The full data, repeated exactly, is the only answer needed.
[AVAILABLE RECORDS Boundary: Start]
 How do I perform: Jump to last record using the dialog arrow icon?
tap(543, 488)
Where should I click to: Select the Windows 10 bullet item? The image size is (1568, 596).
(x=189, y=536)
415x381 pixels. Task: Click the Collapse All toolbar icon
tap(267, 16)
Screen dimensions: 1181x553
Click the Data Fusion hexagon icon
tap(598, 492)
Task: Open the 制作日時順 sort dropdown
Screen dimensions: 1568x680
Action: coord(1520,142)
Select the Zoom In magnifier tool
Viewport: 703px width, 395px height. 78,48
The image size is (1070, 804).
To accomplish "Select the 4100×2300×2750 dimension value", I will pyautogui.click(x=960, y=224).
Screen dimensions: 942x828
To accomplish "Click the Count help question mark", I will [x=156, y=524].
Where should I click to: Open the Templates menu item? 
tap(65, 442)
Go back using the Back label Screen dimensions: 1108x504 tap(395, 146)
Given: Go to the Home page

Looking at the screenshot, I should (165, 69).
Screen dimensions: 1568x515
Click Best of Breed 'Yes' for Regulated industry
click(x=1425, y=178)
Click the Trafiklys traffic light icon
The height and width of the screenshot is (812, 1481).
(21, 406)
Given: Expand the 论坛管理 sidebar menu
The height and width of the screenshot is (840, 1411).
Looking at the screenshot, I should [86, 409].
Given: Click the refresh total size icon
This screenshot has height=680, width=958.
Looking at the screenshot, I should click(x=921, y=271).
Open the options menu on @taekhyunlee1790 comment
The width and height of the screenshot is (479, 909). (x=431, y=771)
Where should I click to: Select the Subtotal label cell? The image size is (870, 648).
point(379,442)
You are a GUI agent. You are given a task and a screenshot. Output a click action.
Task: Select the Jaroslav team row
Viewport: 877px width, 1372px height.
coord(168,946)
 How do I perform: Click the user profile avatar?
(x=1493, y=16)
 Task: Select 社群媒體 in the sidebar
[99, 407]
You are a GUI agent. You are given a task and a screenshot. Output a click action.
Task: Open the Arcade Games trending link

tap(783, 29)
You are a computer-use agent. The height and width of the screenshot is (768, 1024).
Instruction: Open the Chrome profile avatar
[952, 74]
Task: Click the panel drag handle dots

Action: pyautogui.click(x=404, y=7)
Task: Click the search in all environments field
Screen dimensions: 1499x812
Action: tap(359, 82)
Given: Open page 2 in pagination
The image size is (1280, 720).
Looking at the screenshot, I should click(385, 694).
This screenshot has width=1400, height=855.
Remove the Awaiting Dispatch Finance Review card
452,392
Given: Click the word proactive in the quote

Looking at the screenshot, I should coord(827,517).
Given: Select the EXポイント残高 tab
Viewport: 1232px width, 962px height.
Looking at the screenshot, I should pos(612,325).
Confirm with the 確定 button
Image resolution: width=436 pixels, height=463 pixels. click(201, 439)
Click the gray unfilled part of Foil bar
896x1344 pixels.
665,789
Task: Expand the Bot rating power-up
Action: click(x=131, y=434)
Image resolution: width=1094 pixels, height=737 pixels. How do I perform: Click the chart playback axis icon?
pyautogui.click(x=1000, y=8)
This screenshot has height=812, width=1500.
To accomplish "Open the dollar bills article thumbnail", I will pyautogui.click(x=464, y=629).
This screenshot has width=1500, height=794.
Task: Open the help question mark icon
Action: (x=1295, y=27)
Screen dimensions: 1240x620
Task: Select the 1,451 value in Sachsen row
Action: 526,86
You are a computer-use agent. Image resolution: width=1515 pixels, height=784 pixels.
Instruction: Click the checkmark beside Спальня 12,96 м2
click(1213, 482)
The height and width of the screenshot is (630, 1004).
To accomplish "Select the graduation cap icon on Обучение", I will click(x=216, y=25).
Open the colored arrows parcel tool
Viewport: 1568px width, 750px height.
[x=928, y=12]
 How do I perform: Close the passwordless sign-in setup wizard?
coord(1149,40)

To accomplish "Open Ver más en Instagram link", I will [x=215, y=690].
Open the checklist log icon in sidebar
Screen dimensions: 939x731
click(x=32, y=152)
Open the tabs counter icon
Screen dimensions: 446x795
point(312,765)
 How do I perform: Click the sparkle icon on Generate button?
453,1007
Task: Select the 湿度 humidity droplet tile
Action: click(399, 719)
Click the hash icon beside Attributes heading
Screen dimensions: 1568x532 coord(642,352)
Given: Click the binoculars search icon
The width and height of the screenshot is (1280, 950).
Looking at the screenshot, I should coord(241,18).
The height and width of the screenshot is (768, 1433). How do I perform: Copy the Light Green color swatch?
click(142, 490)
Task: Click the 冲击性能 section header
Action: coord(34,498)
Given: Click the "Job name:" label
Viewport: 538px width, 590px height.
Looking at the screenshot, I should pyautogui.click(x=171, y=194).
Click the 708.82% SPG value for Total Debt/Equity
[AVAILABLE RECORDS Boundary: End]
- WRITTEN RESPONSE:
 How do I perform: Jump to last record using the dialog arrow icon?
tap(543, 488)
Where should I click to: Select the Windows 10 bullet item? The image size is (1568, 596).
(x=189, y=536)
415x381 pixels. Task: Click the Collapse All toolbar icon
tap(267, 16)
Screen dimensions: 1181x553
Click the Data Fusion hexagon icon
tap(598, 492)
Task: Open the 制作日時順 sort dropdown
Screen dimensions: 1568x680
Action: coord(1520,142)
Select the Zoom In magnifier tool
Viewport: 703px width, 395px height. 78,48
The image size is (1070, 804).
To accomplish "Select the 4100×2300×2750 dimension value", I will pyautogui.click(x=960, y=224).
Screen dimensions: 942x828
To accomplish "Click the Count help question mark", I will [x=156, y=524].
Where should I click to: Open the Templates menu item? 
tap(65, 442)
Go back using the Back label Screen dimensions: 1108x504 tap(395, 146)
Given: Go to the Home page

Looking at the screenshot, I should (165, 69).
Screen dimensions: 1568x515
Click Best of Breed 'Yes' for Regulated industry
click(x=1425, y=178)
Click the Trafiklys traffic light icon
The height and width of the screenshot is (812, 1481).
(21, 406)
Given: Expand the 论坛管理 sidebar menu
The height and width of the screenshot is (840, 1411).
Looking at the screenshot, I should [86, 409].
Given: Click the refresh total size icon
This screenshot has height=680, width=958.
Looking at the screenshot, I should click(x=921, y=271).
Open the options menu on @taekhyunlee1790 comment
The width and height of the screenshot is (479, 909). (x=431, y=771)
Where should I click to: Select the Subtotal label cell? The image size is (870, 648).
point(379,442)
You are a GUI agent. You are given a task and a screenshot. Output a click action.
Task: Select the Jaroslav team row
Viewport: 877px width, 1372px height.
coord(168,946)
 How do I perform: Click the user profile avatar?
(x=1493, y=16)
 Task: Select 社群媒體 in the sidebar
[99, 407]
You are a GUI agent. You are given a task and a screenshot. Output a click action.
Task: Open the Arcade Games trending link

tap(783, 29)
You are a computer-use agent. The height and width of the screenshot is (768, 1024).
Instruction: Open the Chrome profile avatar
[952, 74]
Task: Click the panel drag handle dots

Action: pyautogui.click(x=404, y=7)
Task: Click the search in all environments field
Screen dimensions: 1499x812
Action: tap(359, 82)
Given: Open page 2 in pagination
The image size is (1280, 720).
Looking at the screenshot, I should click(385, 694).
This screenshot has width=1400, height=855.
Remove the Awaiting Dispatch Finance Review card
452,392
Given: Click the word proactive in the quote

Looking at the screenshot, I should coord(827,517).
Given: Select the EXポイント残高 tab
Viewport: 1232px width, 962px height.
Looking at the screenshot, I should pos(612,325).
Confirm with the 確定 button
Image resolution: width=436 pixels, height=463 pixels. click(201, 439)
Click the gray unfilled part of Foil bar
896x1344 pixels.
665,789
Task: Expand the Bot rating power-up
Action: click(x=131, y=434)
Image resolution: width=1094 pixels, height=737 pixels. How do I perform: Click the chart playback axis icon?
pyautogui.click(x=1000, y=8)
This screenshot has height=812, width=1500.
To accomplish "Open the dollar bills article thumbnail", I will pyautogui.click(x=464, y=629).
This screenshot has width=1500, height=794.
Task: Open the help question mark icon
Action: (x=1295, y=27)
Screen dimensions: 1240x620
Task: Select the 1,451 value in Sachsen row
Action: 526,86
You are a computer-use agent. Image resolution: width=1515 pixels, height=784 pixels.
Instruction: Click the checkmark beside Спальня 12,96 м2
click(1213, 482)
The height and width of the screenshot is (630, 1004).
To accomplish "Select the graduation cap icon on Обучение", I will click(x=216, y=25).
Open the colored arrows parcel tool
Viewport: 1568px width, 750px height.
[x=928, y=12]
 How do I perform: Close the passwordless sign-in setup wizard?
coord(1149,40)

To accomplish "Open Ver más en Instagram link", I will [x=215, y=690].
Open the checklist log icon in sidebar
Screen dimensions: 939x731
click(x=32, y=152)
Open the tabs counter icon
Screen dimensions: 446x795
point(312,765)
 How do I perform: Click the sparkle icon on Generate button?
453,1007
Task: Select the 湿度 humidity droplet tile
Action: click(399, 719)
Click the hash icon beside Attributes heading
Screen dimensions: 1568x532 coord(642,352)
Given: Click the binoculars search icon
The width and height of the screenshot is (1280, 950).
Looking at the screenshot, I should coord(241,18).
The height and width of the screenshot is (768, 1433). How do I perform: Copy the Light Green color swatch?
click(142, 490)
Task: Click the 冲击性能 section header
Action: coord(34,498)
Given: Click the "Job name:" label
Viewport: 538px width, 590px height.
Looking at the screenshot, I should pyautogui.click(x=171, y=194).
Click the 708.82% SPG value for Total Debt/Equity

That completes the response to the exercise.